Yes, it’s late at night and I’ve tired eyes but what does it say to those rebellions and uprisings that I could get angry enough to join? Do we have to accept that powerful people will always have authority and rule over us no matter what happens in this present life?
Anyway, I can’t imagine many quick reads out there would have as big an impact.
I’ve made a terrible stab at reading fiction the past year or so. There was a time when I enjoyed reading fiction, a time before Myspace – Facebook – Twitter.
Maybe its the way that our computer screens flicker and change so rapidly that anything beyond a poem or a page has a hard time holding our attention. Or maybe that is just me.
So I am trying to gently get back into the swing of things and last week in a charity shop up Cookstown Main St I stumbled across a copy of Slaughterhouse 5 by Kurt Vonnegut, A Portrait of an Artist as a Young Man by James Joyce and To the Lighthouse by Virginia Woolf for the tidy sum of £1.
Anyway, I just finished Slaughterhouse 5 which is a short book and a good one to start with.
At times funny but completely tragic, absurd and sad.

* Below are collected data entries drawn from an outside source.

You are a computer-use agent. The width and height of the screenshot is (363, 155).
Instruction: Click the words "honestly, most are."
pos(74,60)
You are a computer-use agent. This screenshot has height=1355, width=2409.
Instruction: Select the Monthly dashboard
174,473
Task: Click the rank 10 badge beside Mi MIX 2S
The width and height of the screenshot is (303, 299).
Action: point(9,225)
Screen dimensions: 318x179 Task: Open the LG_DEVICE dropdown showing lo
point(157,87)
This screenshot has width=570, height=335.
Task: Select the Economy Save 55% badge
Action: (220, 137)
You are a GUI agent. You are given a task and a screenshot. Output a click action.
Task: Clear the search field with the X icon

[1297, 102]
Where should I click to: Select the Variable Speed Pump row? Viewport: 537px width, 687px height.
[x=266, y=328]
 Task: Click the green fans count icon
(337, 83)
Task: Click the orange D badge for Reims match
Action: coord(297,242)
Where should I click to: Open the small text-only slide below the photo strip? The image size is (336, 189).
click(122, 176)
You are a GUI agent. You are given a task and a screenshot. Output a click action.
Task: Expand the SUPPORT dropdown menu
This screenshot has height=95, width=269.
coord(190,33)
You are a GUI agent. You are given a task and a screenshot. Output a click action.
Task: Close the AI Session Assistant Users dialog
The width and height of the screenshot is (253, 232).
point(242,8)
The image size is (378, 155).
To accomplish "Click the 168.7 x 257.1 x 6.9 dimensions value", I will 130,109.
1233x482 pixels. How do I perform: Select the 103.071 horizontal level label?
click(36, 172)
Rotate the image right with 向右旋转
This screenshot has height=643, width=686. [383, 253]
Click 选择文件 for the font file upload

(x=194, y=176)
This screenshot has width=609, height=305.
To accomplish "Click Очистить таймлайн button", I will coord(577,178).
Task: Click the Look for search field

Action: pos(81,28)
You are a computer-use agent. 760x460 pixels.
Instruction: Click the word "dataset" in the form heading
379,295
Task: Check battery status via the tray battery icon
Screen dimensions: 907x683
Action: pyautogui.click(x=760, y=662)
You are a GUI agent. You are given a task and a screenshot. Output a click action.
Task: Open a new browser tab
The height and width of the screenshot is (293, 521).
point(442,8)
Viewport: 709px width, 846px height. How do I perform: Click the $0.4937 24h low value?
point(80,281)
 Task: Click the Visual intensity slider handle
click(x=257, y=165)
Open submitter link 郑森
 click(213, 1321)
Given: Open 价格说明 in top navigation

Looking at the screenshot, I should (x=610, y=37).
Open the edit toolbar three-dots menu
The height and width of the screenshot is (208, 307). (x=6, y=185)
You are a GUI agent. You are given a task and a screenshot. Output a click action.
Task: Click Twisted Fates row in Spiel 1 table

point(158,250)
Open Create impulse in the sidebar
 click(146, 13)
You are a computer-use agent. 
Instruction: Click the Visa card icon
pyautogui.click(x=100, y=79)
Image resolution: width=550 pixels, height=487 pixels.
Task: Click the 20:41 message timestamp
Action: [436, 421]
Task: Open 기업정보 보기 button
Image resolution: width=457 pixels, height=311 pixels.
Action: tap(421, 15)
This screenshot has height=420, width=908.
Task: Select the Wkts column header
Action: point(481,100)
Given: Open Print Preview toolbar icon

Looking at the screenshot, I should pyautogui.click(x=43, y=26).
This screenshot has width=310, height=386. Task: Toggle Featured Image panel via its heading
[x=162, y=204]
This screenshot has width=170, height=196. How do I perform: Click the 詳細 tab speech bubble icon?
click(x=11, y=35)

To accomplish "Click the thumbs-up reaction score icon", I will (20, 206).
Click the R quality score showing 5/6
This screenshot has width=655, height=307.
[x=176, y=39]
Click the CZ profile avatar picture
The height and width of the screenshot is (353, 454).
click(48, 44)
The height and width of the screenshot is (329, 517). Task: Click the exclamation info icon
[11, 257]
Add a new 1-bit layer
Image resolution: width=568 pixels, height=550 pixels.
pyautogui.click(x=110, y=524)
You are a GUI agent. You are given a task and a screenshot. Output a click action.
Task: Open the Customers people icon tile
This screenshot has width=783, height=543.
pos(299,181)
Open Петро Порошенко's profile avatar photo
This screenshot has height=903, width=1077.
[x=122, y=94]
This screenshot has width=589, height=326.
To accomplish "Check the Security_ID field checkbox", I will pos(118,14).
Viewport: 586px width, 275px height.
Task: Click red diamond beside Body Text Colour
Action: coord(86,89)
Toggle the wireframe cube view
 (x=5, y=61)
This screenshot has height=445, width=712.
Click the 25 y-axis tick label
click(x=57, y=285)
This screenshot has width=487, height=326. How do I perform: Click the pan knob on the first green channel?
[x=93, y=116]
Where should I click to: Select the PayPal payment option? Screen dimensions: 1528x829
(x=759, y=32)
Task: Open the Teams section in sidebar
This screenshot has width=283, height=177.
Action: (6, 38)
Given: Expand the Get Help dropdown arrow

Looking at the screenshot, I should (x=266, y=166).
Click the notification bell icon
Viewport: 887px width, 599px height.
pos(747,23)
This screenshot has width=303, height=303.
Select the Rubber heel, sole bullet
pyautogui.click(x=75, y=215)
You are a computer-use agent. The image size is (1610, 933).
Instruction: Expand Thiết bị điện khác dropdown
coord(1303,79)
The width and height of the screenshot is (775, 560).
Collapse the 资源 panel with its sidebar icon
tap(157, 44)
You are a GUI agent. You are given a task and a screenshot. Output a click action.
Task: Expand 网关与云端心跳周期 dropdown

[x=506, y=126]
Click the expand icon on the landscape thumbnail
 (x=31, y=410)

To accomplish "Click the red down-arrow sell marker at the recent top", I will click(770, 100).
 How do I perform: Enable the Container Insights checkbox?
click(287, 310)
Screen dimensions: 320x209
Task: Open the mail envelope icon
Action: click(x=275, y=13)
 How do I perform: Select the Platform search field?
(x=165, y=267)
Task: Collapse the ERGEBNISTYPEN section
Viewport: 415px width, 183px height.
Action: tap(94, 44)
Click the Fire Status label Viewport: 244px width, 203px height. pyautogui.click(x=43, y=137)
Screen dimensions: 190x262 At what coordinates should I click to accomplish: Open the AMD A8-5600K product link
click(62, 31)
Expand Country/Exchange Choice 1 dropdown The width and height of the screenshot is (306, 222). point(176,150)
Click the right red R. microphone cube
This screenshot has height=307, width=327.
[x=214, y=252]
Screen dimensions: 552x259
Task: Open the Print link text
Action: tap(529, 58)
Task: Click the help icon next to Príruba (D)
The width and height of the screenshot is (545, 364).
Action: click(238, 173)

I don’t want to do a big analysis of the book except to say that 135,000 people died in the bombing of Dresden towards the end of the Second World War. Obviously this is a novel with flights of fancy but the fact that 135,000 died in the firebombs is what stays with me. Horrible
This quote from Vonnegut borrowed from the Wikipedia page which lifed it from an special introduction a 1976 version of the book
says what he thought of it all
“The Dresden atrocity, tremendously expensive and meticulously planned, was so meaningless, finally, that only one person on the entire planet got any benefit from it. I am that person. I wrote this book, which earned a lot of money for me and made my reputation, such as it is. One way or another, I got two or three dollars for every person killed. Some business I’m in.”
War.Good God y’all! What is it good for?Absolutely Nothing!